ACTIVITY:
Show each line of the entries below in which the word "computer" appears.

Records from a collection
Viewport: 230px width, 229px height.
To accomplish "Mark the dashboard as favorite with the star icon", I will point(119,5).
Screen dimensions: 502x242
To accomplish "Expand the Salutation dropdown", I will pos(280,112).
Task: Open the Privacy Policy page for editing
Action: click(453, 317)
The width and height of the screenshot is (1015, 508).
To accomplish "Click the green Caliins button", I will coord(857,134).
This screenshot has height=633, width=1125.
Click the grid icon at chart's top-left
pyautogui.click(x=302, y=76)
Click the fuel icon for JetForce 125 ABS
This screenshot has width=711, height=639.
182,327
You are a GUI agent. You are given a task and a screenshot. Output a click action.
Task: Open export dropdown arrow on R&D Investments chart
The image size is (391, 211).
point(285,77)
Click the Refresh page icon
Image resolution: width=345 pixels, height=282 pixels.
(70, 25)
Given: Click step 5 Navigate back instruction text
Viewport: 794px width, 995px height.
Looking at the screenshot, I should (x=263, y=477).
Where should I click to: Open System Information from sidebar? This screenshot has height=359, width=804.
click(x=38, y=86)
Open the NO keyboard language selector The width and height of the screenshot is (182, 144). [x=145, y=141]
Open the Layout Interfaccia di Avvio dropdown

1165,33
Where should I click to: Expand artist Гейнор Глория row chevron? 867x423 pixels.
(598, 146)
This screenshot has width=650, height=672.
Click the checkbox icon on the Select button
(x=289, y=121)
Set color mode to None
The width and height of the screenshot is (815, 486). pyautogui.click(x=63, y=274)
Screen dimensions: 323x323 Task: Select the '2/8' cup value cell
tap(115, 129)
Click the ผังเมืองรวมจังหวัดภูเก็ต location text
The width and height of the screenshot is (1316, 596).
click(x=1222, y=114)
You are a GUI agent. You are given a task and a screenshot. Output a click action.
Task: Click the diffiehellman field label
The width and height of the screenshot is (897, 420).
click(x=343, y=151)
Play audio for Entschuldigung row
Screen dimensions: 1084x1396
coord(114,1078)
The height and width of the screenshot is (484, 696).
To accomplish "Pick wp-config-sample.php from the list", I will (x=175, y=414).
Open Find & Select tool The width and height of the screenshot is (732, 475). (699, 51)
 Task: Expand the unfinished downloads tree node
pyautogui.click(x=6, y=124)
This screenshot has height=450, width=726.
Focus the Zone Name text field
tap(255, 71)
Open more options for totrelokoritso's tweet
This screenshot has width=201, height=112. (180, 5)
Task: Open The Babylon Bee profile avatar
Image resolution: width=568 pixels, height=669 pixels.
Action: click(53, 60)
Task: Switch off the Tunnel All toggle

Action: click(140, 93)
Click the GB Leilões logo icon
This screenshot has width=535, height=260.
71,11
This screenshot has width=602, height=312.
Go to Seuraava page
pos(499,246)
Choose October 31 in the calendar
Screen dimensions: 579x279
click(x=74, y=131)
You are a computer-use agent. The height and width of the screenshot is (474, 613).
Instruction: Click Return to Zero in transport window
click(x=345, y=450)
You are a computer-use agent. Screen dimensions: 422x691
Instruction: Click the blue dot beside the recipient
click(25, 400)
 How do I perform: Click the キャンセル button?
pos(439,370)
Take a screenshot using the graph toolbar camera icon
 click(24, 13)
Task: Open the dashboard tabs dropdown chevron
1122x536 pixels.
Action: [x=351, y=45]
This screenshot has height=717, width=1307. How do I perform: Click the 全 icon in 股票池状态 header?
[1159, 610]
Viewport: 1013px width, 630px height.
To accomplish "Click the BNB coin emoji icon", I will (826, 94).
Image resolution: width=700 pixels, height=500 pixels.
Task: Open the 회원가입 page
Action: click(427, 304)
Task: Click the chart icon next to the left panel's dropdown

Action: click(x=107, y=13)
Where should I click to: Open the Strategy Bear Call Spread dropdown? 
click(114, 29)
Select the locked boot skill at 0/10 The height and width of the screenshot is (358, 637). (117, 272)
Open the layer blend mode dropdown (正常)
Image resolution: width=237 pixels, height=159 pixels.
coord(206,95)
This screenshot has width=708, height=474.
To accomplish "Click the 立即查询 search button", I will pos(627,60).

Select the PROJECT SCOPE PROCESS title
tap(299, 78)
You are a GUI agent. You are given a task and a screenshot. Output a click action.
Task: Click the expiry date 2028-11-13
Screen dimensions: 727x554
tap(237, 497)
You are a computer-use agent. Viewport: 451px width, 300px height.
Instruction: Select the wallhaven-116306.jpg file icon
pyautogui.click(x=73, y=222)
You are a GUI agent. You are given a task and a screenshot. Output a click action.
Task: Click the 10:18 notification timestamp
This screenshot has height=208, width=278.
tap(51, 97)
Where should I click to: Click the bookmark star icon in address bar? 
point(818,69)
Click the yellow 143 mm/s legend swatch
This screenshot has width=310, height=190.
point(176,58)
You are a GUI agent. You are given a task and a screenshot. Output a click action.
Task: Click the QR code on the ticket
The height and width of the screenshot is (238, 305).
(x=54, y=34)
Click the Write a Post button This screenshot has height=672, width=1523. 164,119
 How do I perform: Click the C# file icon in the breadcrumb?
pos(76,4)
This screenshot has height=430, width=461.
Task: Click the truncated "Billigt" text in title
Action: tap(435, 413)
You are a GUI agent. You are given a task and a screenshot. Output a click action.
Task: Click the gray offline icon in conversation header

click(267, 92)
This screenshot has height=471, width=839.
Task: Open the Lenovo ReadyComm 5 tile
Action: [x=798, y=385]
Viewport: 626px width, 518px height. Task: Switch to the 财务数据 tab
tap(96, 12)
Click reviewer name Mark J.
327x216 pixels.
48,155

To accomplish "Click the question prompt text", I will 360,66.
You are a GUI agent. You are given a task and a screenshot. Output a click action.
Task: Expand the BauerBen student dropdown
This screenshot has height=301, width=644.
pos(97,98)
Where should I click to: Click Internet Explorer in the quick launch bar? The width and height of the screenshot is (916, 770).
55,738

SOLUTION TO THE EXERCISE:
You are a computer-use agent. The height and width of the screenshot is (474, 613).
You are a computer-use agent. Screen dimensions: 422x691
You are a computer-use agent. Viewport: 451px width, 300px height.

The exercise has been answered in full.